Looking forward, the integration approach could be extended in multiple directions. First, scaling experiments to real production lines will be necessary to assess robustness under uncontrolled industrial conditions. Second, expanding datasets and applying advanced deep learning techniques may improve generalization across defect categories. Third, hybrid AI–PLC architectures could combine adaptive AI decision-making with deterministic PLC verification, enhancing both flexibility and reliability. Finally, comparisons with alternative commercial systems (e.g., Keyence, Teledyne Dalsa) would provide additional benchmarks and confirm the competitiveness of the proposed framework.
6. Conclusions
Integrating machine vision systems with programmable logic controllers in intelligent manufacturing environments enables a highly automated, closed-loop quality control mechanism. Unlike traditional systems that rely on manual inspection or isolated sensors, this integration enables continuous visual monitoring of production lines, capturing high-resolution images and processing them in real time to identify defects, dimensional inaccuracies, surface anomalies, or misalignments.
This paper presented an applied case study of integrating a Cognex In-Sight 2802C smart camera with an Allen-Bradley Compact GuardLogix PLC for automated quality inspection in Industry 4.0 environments. The integration emphasized real-time synchronization, deterministic Ethernet/IP communication, and industrial applicability across three representative scenarios: 3D-printed prototypes, automotive electrical connectors, and fiber optic tubes.

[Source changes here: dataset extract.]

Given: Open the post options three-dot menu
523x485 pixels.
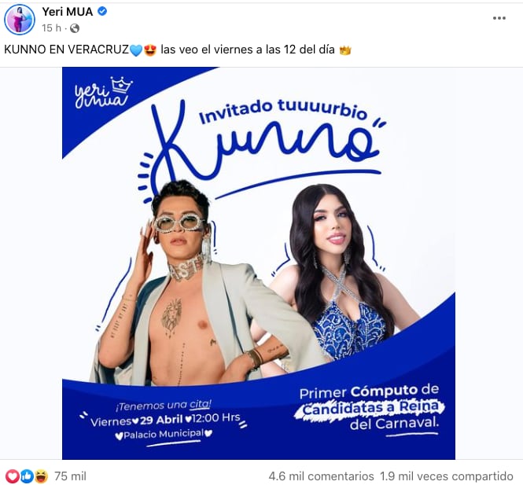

The experimental results consistently achieved detection accuracies above 95%. The introduction of PLC-level triple verification logic reduced false positives by 28% compared to camera-only classification, demonstrating the value of the PLC as an active synchronization and decision-making element. Latency measurements below 60 ms confirmed the feasibility of real-time operation, highlighting the robustness of the proposed system for deployment in discrete manufacturing contexts.
At the same time, several limitations were identified. The datasets used for validation were relatively small, lighting conditions required careful control, and scalability to full production lines remains unverified. These factors restrict immediate industrial adoption but underline the importance of further validation.
Future research will therefore pursue the following directions:
Expanding datasets and validating the framework with larger sample sizes across different defect categories;
Testing in real production environments to evaluate robustness under uncontrolled industrial conditions;
Developing hybrid AI–PLC architectures, where adaptive machine learning models support the deterministic verification performed by PLCs;
Conducting comparisons with alternative commercial systems (e.g., Keyence, Teledyne Dalsa) to benchmark performance and generalizability;
Exploring edge-enabled predictive maintenance by combining vision–PLC integration with data analytics platforms.
In conclusion, the study contributes a replicable and scalable integration framework that demonstrates both technical feasibility and industrial relevance. By explicitly positioning the PLC as an active component of the inspection loop, this work bridges the gap between algorithm-centric vision studies and practical deployment in Industry 4.0 quality assurance systems.